NRC Staff Report Reignites Yucca Mountain Debate

How the 2014 midterm U.S. elections go may well determine whether the nuclear waste storage project in Nevada goes forward, four years after the Obama administration halted it.

U.S. Sen. Lisa Murkowski, R-Alaska, ranking member on the Senate Energy and Natural Resources Committee, and U.S. Rep. Fred Upton, R-Mich., chairman of the House Energy and Commerce Committee, were among the Republicans calling for the Nuclear Regulatory Commission to continue its licensing review of the Department of Energy's Yucca Mountain project after NRC's staff published Vol. 3 of its safety evaluation report on Oct. 16. Yucca Mountain is a huge underground repository built to store nuclear waste from U.S. commercial nuclear power plants. The Obama administration halted the project in 2010, with DOE moving to withdraw its application and Congress stopping appropriations for the NRC's review. U.S. Senate Majority Leader Harry Reid, D-Nev., adamantly opposes it.

The "Safety Evaluation Report Related to Disposal of High-Level Radioactive Wastes in a Geologic Repository at Yucca Mountain, Nevada" report addresses Yucca Mountain's safety after it is permanently closed – specifically, whether its design would safely house the waste materials for 1 million years and deter both human and groundwater intrusion. The staff's report concludes that it will.

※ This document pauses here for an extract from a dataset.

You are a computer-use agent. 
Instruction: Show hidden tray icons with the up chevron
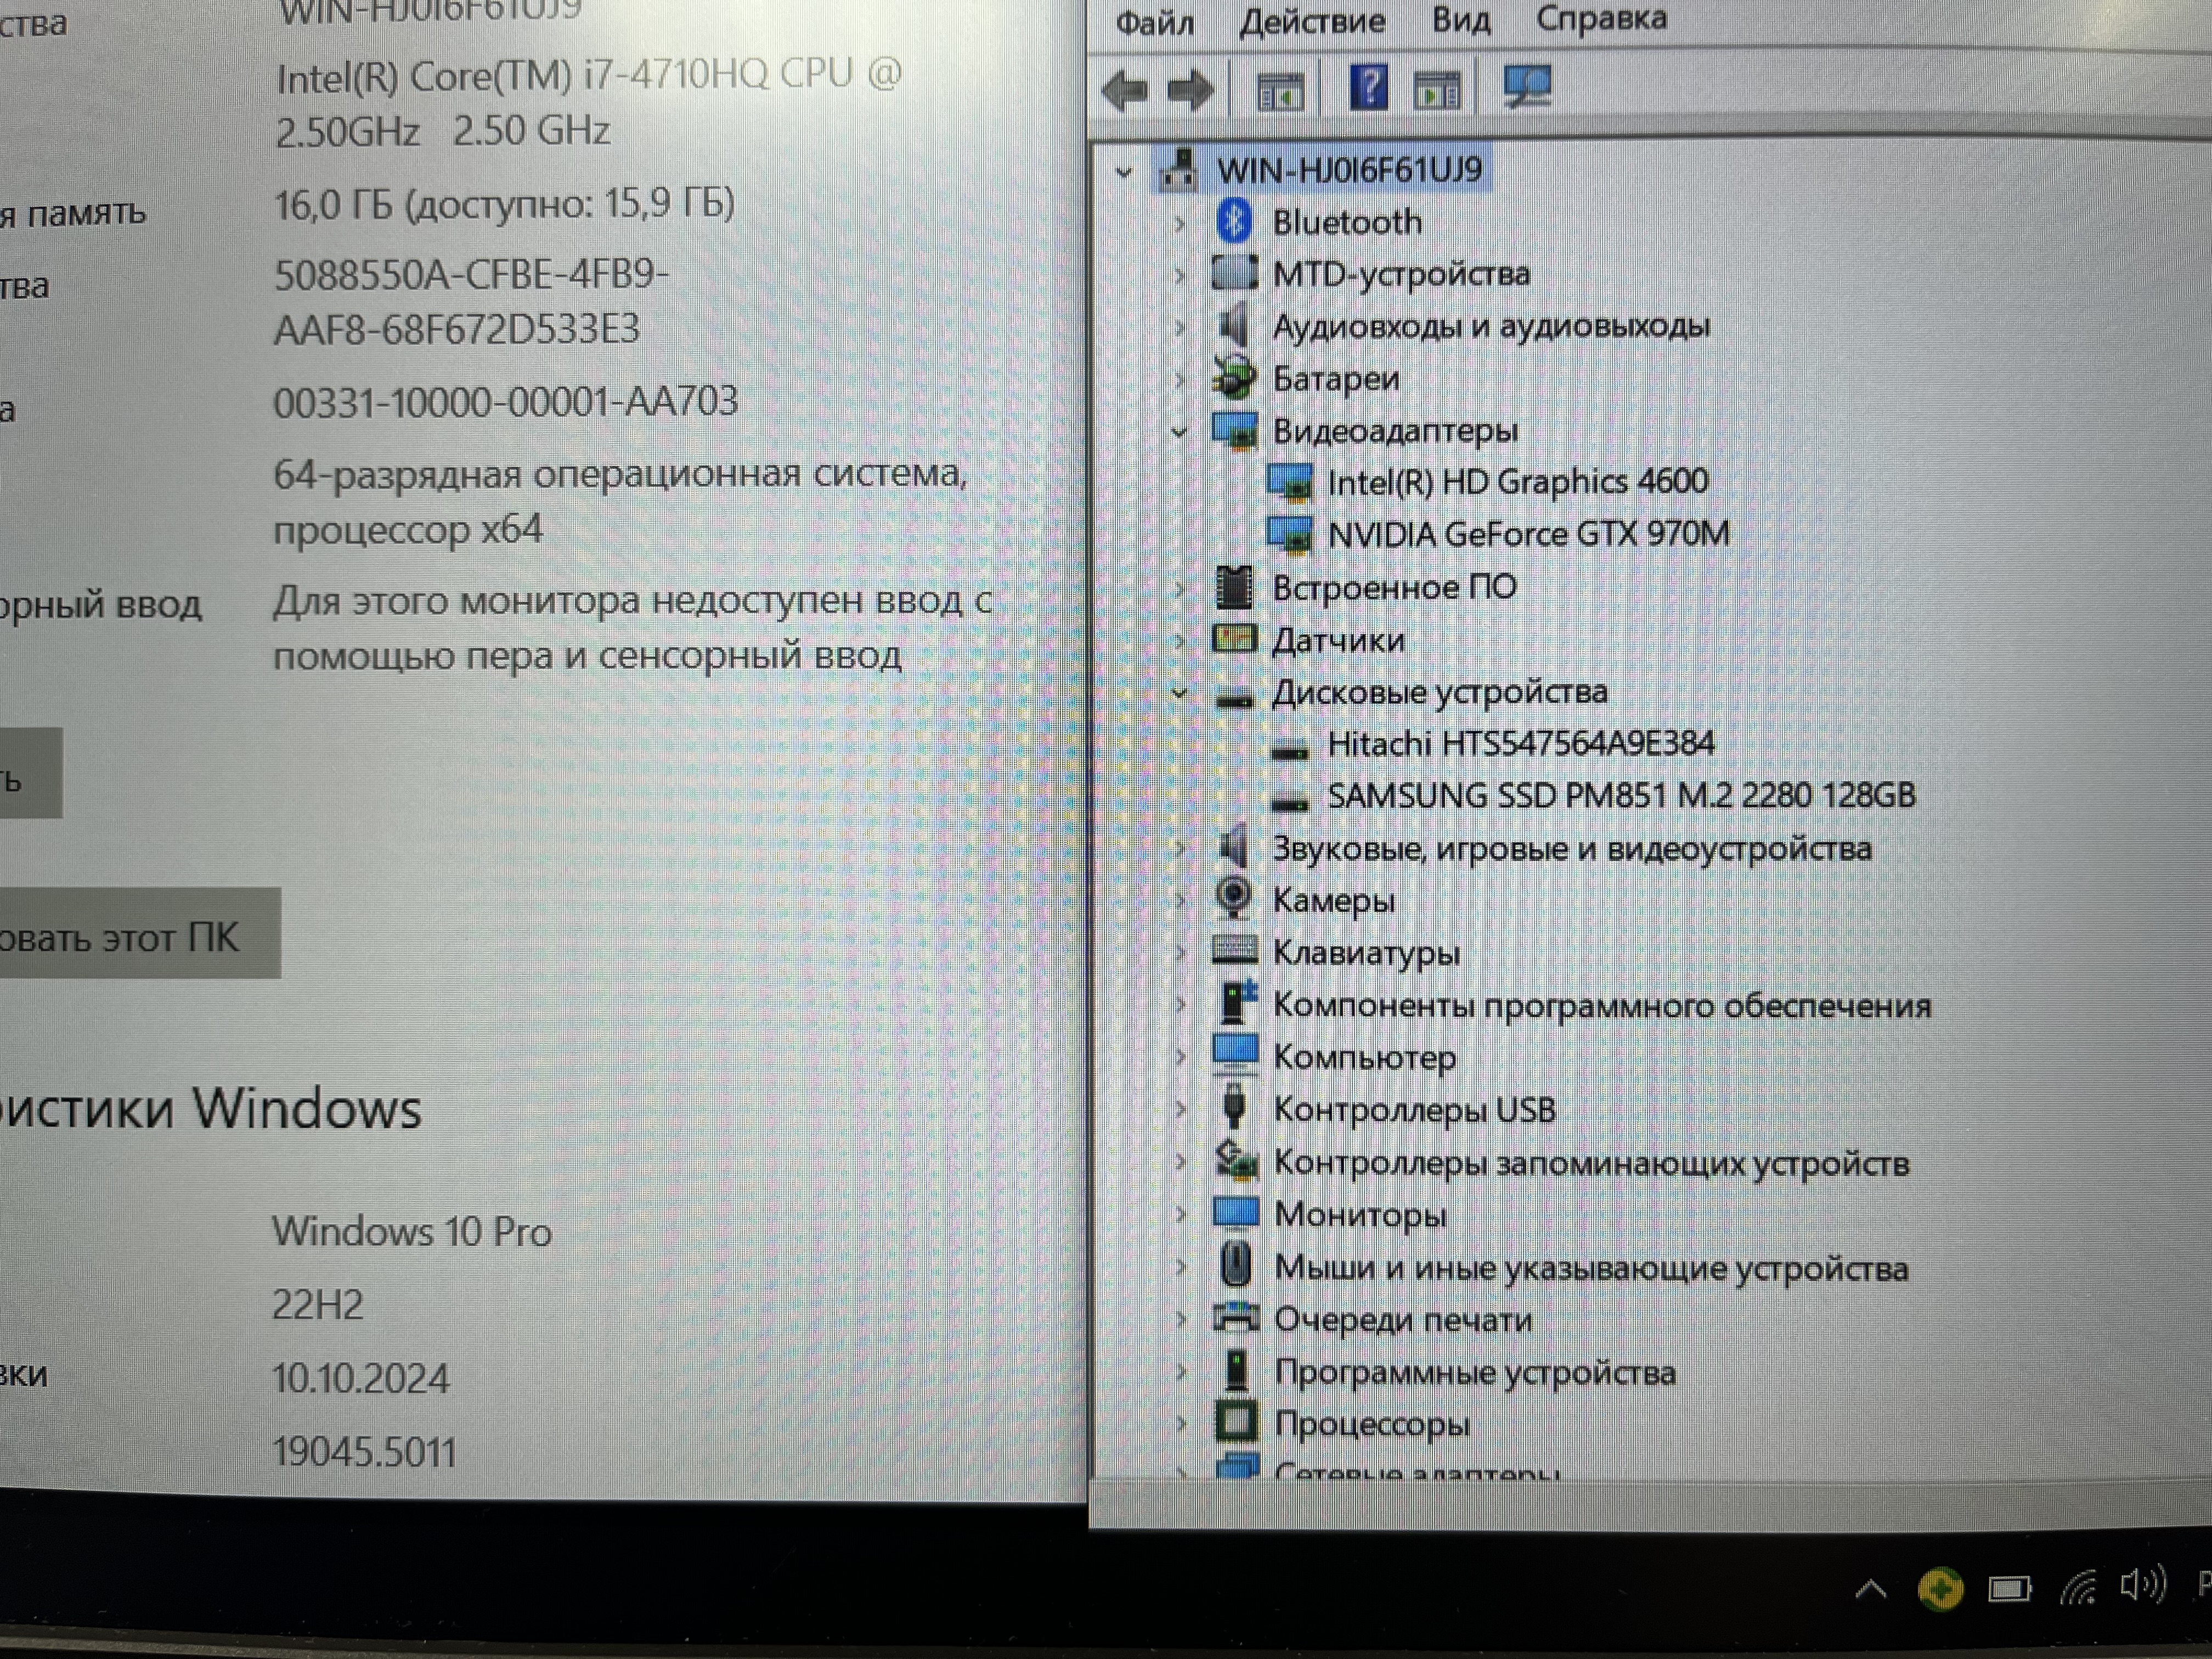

The U.S. Court of Appeals for the District of Columbia Circuit ordered NRC in August 2013 to resume the licensing process using available funding appropriated from the Nuclear Waste Fund. That order led to the publication of Volume 3. The staff expects to publish volumes 2 (Repository Safety Before Permanent Closure), 4 (Administrative and Programmatic Requirements) and 5 (License Specifications) by January 2015, as they are completed. NRC's release about the newly published volume states that it "does not signal whether the NRC might authorize construction of the repository. A final licensing decision, should funds beyond those currently available be appropriated, could come only after completion of the safety evaluation report, a supplement to the Department of Energy's environmental impact statement, hearings on contentions in the adjudication, and Commission review."